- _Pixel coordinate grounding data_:
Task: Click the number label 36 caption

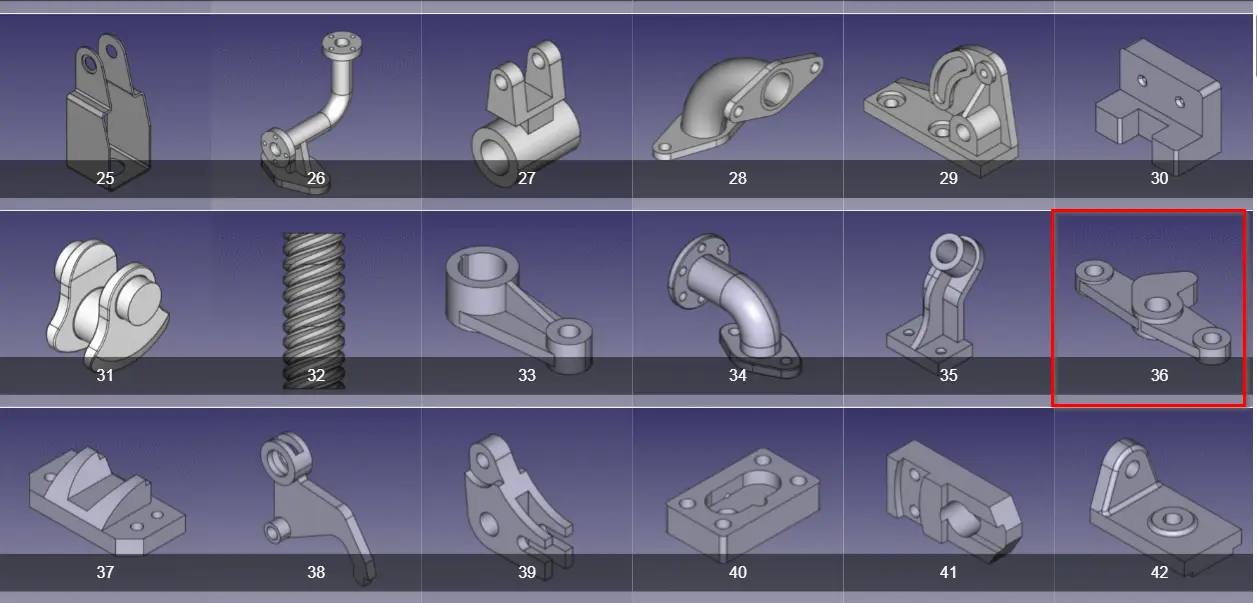Action: pos(1159,376)
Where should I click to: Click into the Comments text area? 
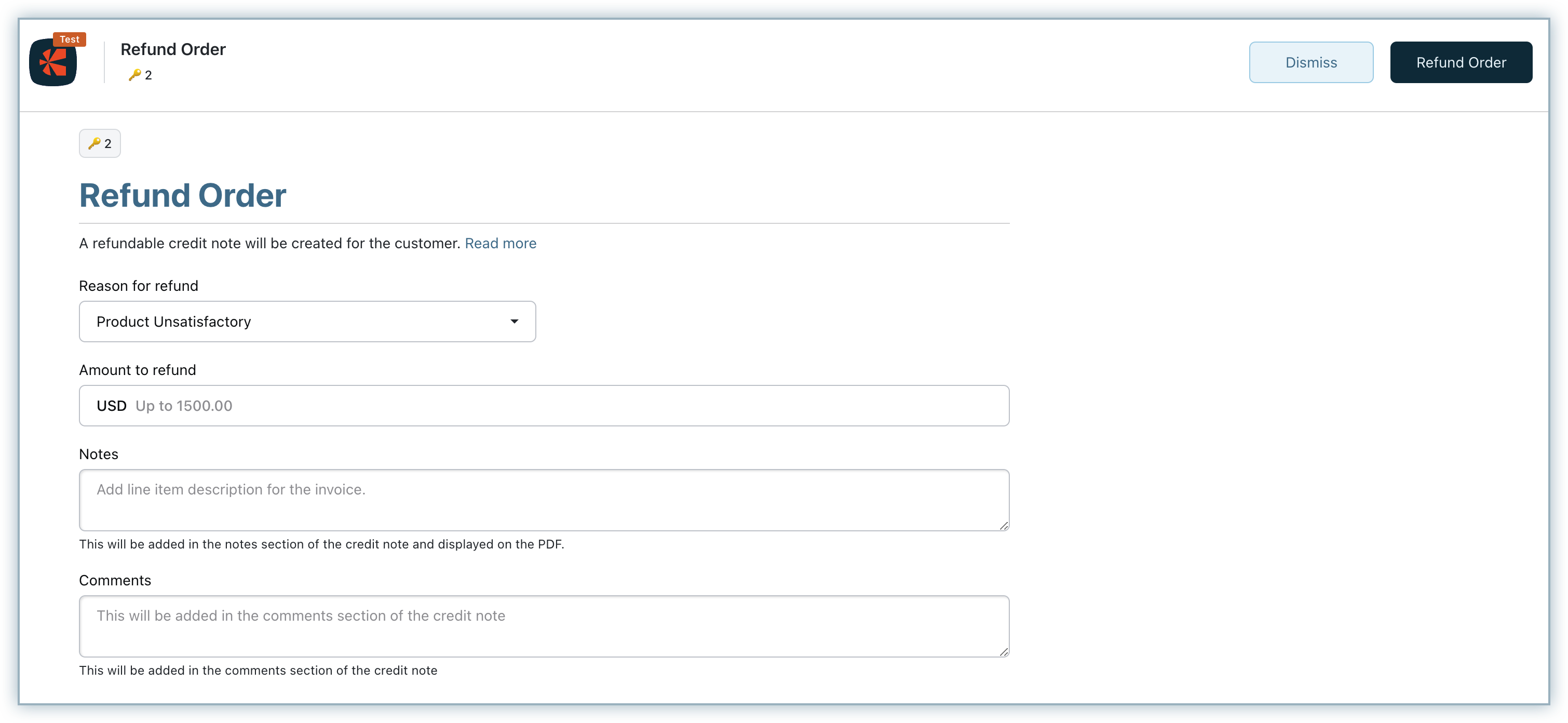(x=543, y=626)
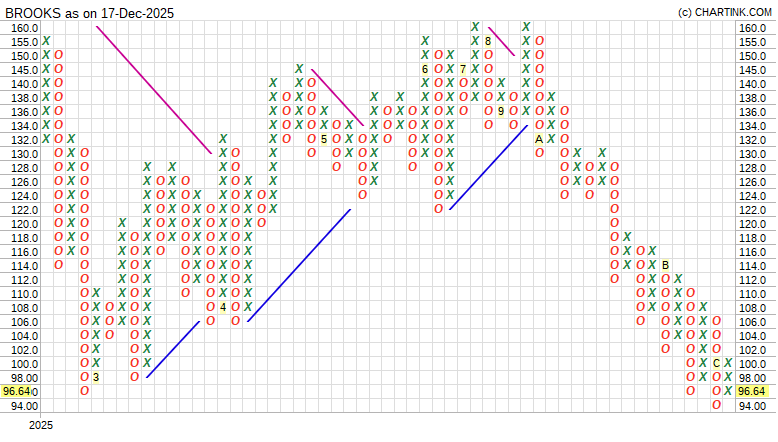
Task: Click the 2025 year label below the chart
Action: pos(40,426)
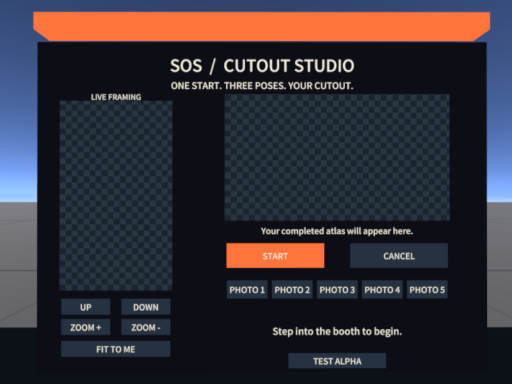512x384 pixels.
Task: Click the LIVE FRAMING label
Action: pos(116,97)
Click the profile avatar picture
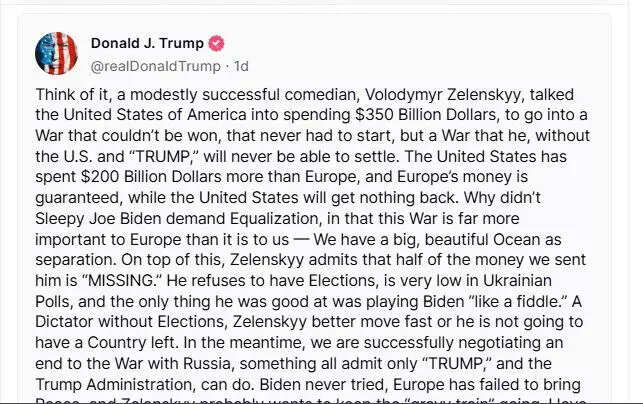Image resolution: width=643 pixels, height=404 pixels. coord(56,53)
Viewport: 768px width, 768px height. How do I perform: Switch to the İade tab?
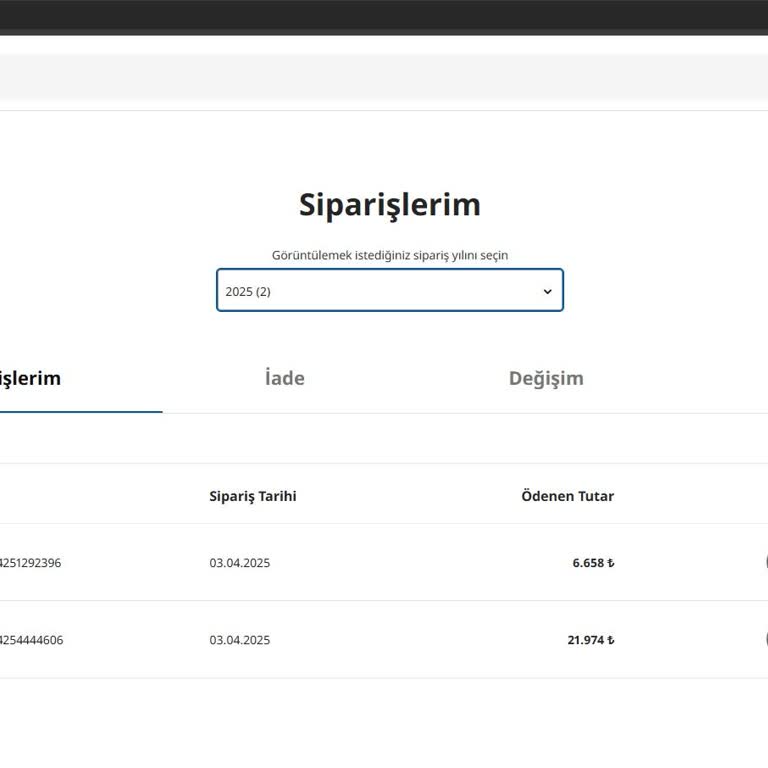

- _What to produce_: A verbatim printout of the entries above is expected, free of pictures.

- _Solution_:
Task: Click the number label 36 caption

Action: pos(1159,376)
Where should I click to: Click into the Comments text area? 
(x=543, y=626)
Task: Click the 2025 year label below the chart
Action: pos(40,426)
512x384 pixels.
Task: Click the LIVE FRAMING label
Action: pos(116,97)
Click the profile avatar picture
Image resolution: width=643 pixels, height=404 pixels. coord(56,53)
Viewport: 768px width, 768px height. How do I perform: Switch to the İade tab?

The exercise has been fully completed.